**DATA FOR THIS EXERCISE**
========
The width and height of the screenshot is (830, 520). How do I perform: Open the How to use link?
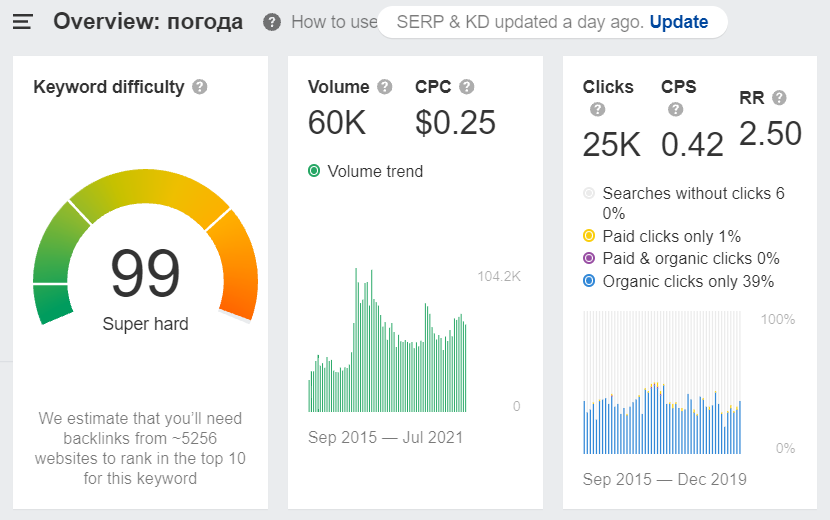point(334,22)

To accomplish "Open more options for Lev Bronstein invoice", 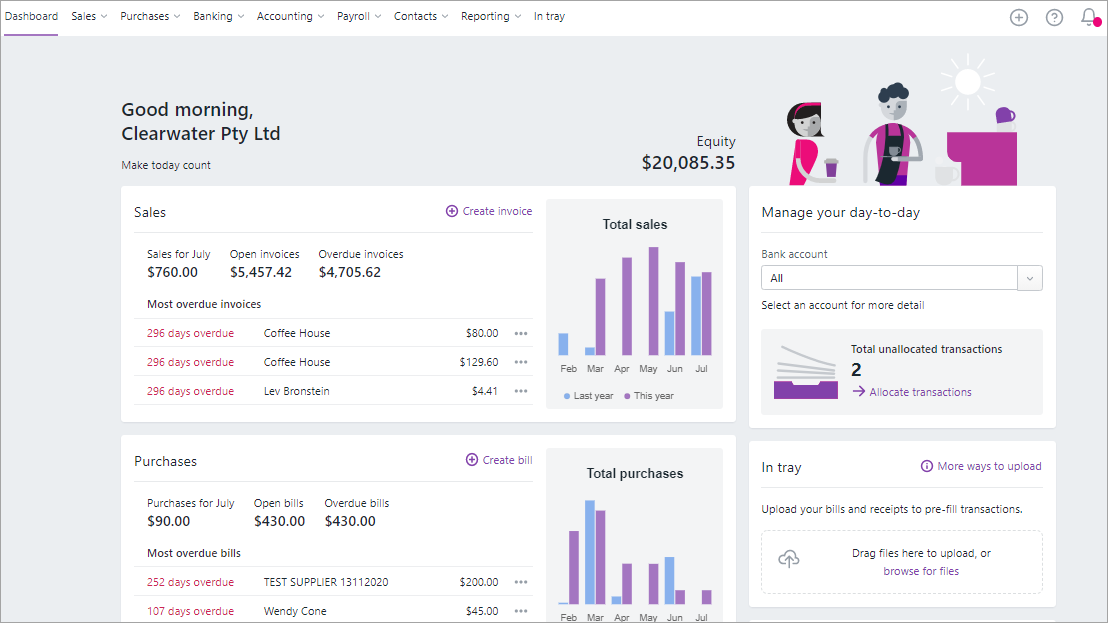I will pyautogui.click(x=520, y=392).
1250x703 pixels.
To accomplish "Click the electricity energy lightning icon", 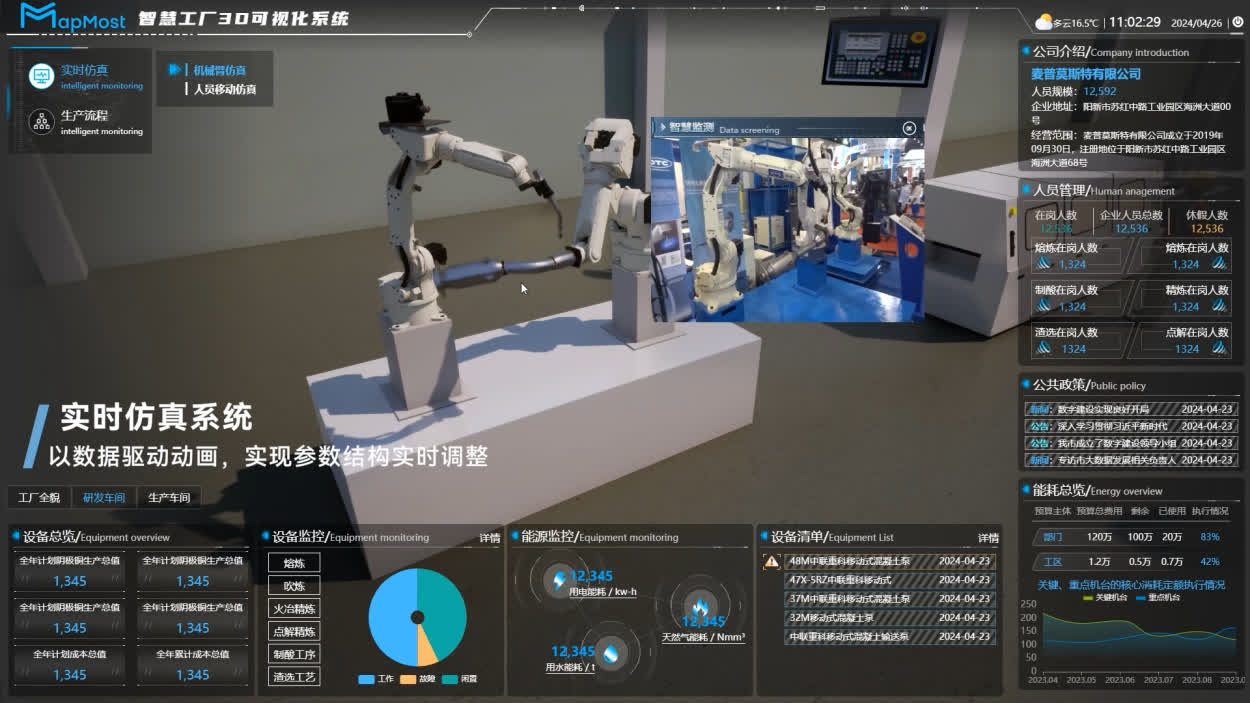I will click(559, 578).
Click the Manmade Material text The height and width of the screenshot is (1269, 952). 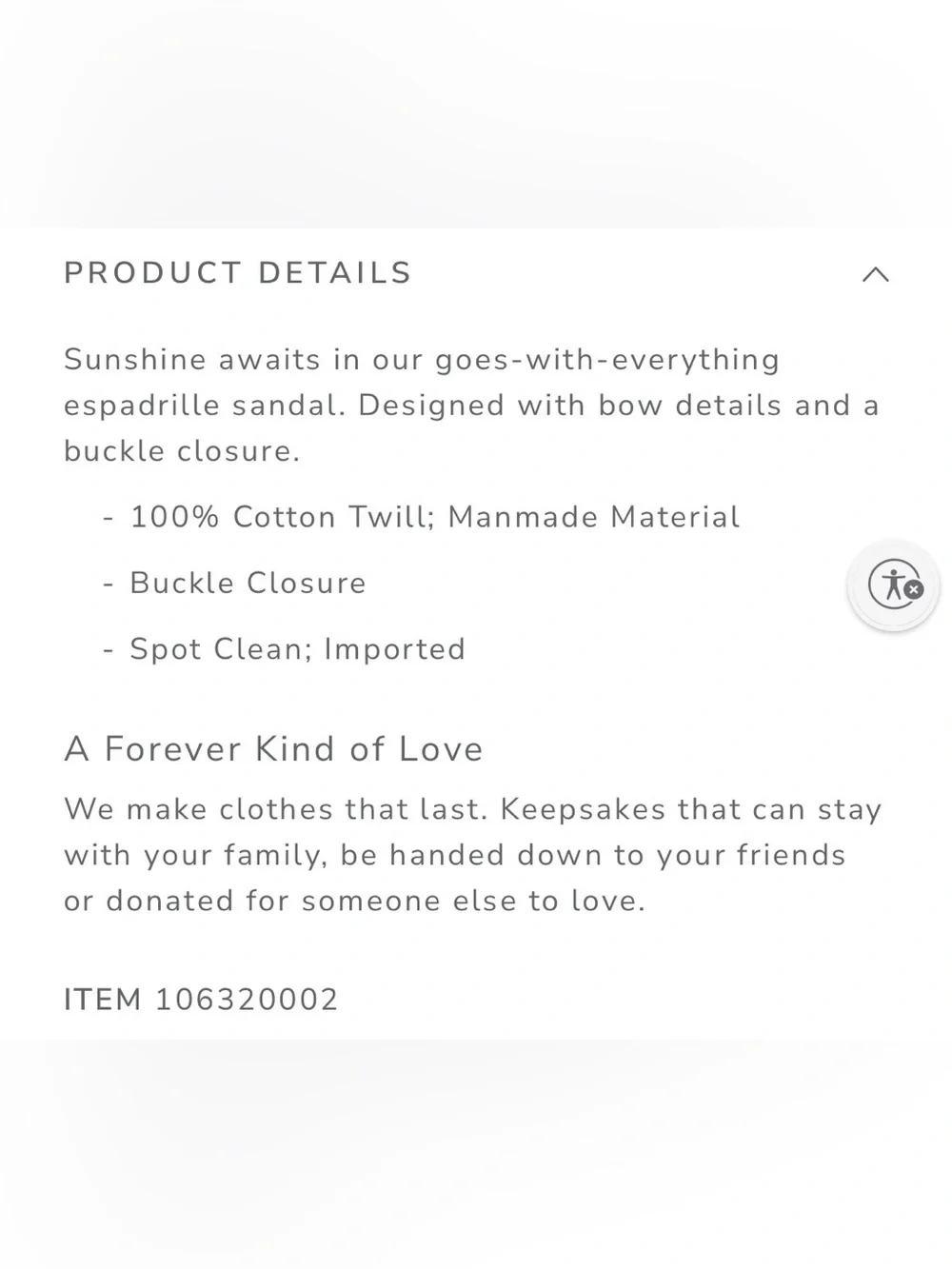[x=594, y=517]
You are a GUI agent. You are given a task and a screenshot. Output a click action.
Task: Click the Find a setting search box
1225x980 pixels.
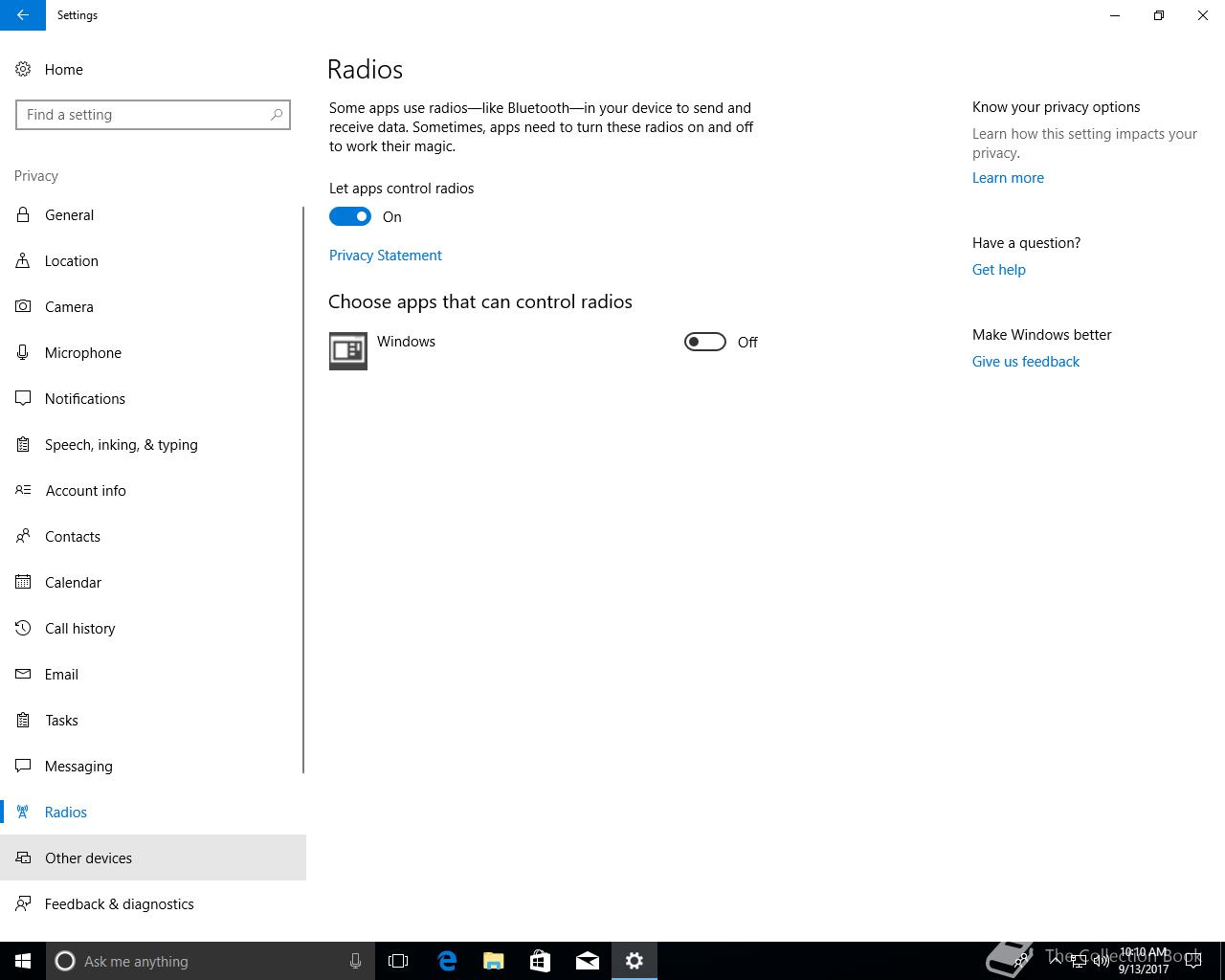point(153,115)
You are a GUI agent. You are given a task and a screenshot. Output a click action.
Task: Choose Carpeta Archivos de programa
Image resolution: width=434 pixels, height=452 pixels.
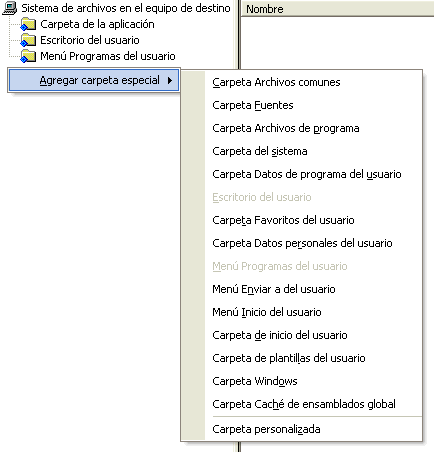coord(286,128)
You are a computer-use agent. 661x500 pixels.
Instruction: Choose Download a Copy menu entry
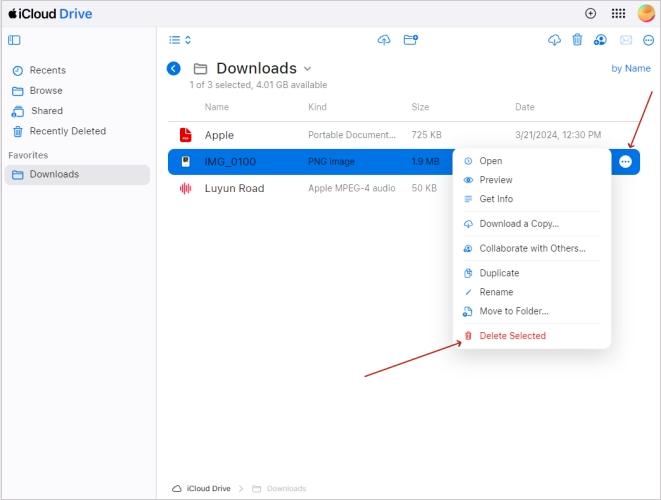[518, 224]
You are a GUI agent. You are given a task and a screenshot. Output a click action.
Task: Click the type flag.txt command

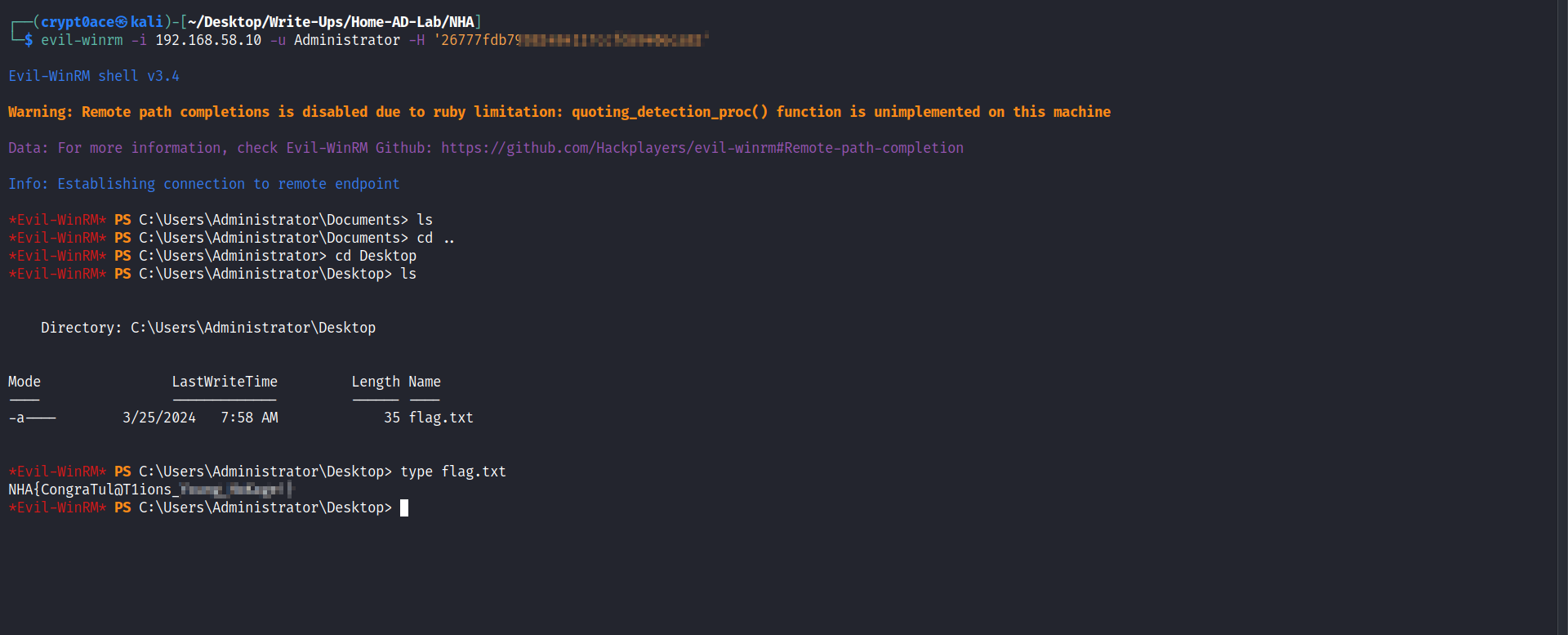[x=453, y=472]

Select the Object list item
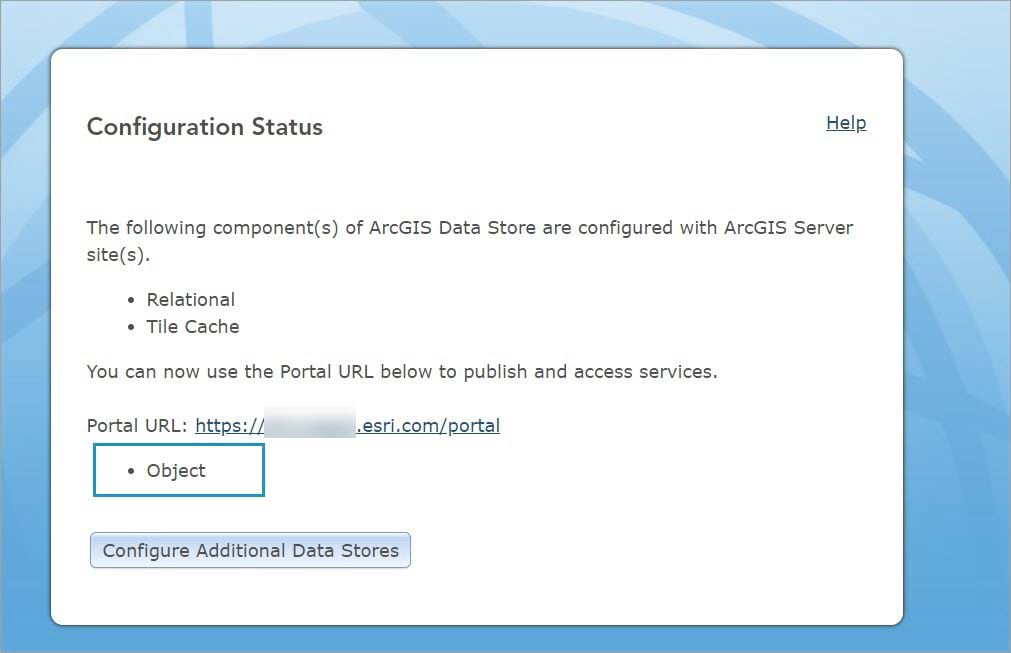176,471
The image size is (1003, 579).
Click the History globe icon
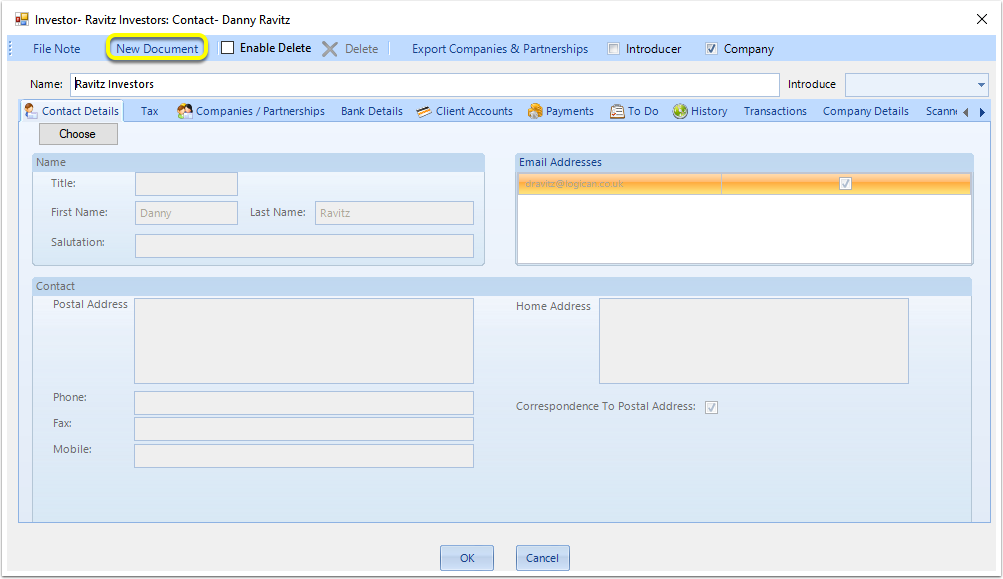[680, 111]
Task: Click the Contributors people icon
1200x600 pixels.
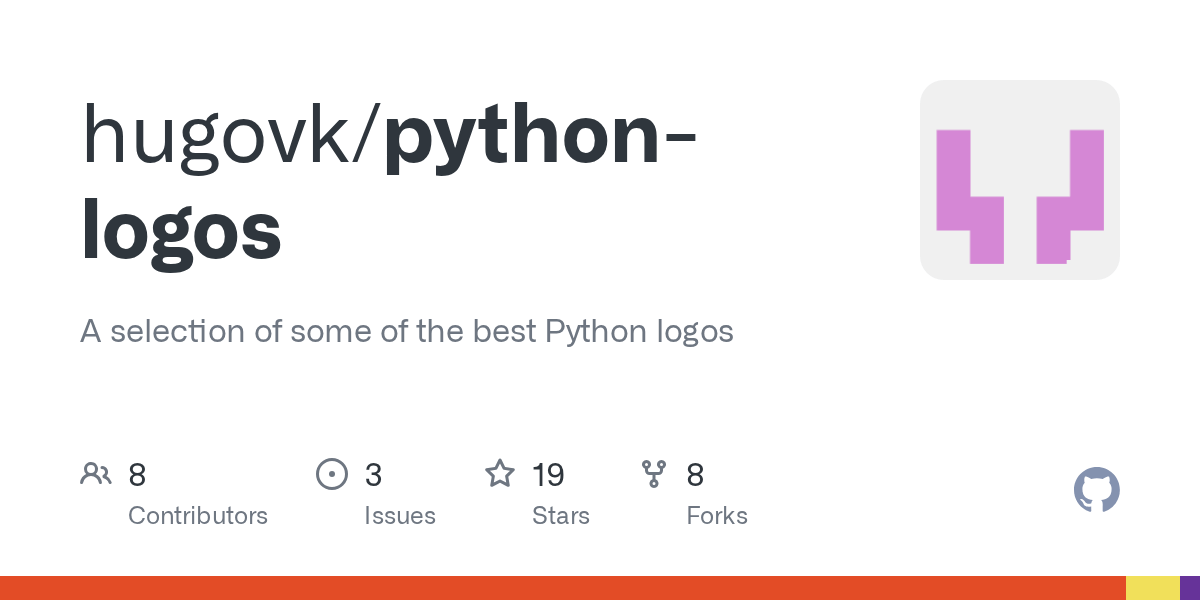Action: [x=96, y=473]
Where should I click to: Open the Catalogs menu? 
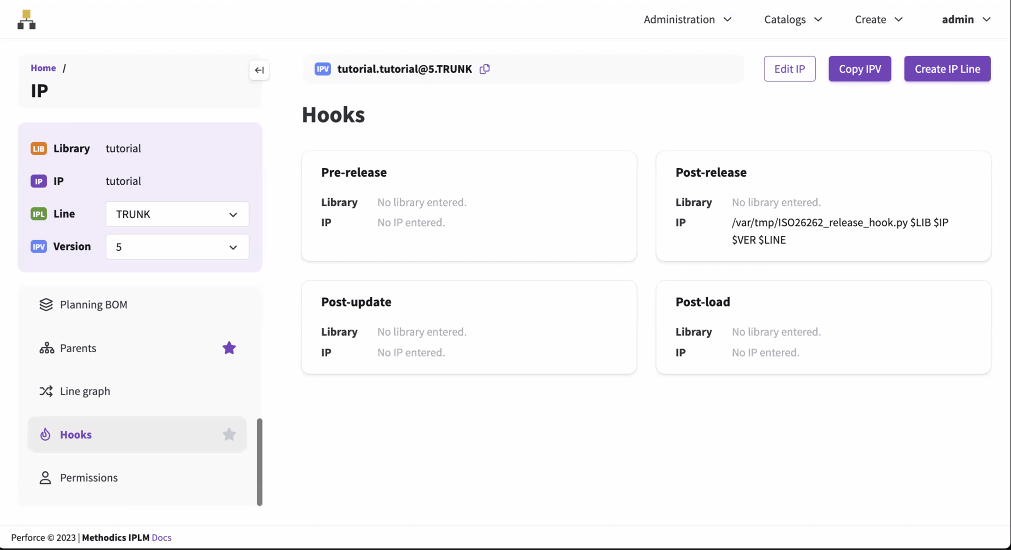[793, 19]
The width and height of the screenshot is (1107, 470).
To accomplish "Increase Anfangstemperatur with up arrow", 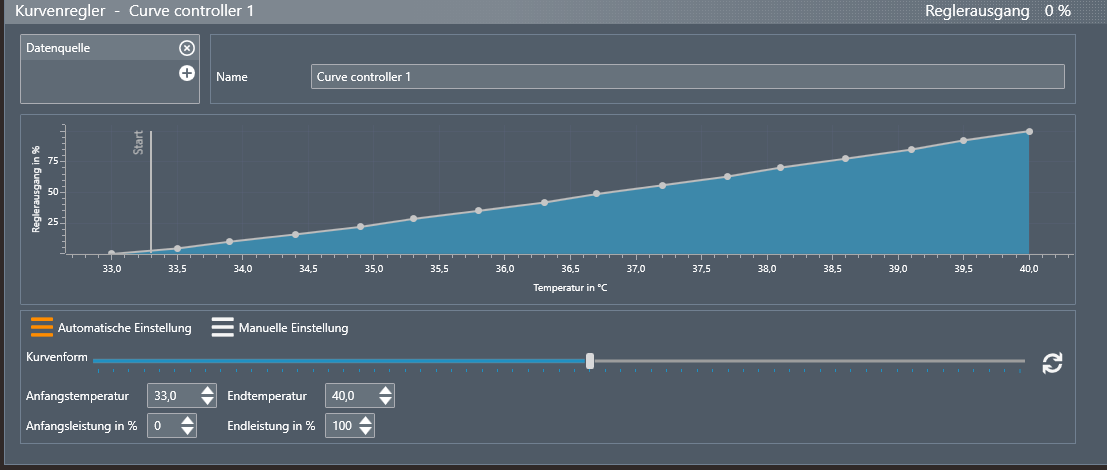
========
**EXERCISE AIM**
A word-for-word reproduction is needed of the lines above from the line containing "Select the Object list item" through the line containing "The width and height of the screenshot is (1107, 470).", with both ends kept and no pictures.

**ANSWER TO THE PROBLEM**
Select the Object list item
176,471
The image size is (1003, 579).
Click the History globe icon
[680, 111]
Task: Click the Contributors people icon
1200x600 pixels.
Action: [x=96, y=473]
Where should I click to: Open the Catalogs menu? 
[793, 19]
The width and height of the screenshot is (1107, 470).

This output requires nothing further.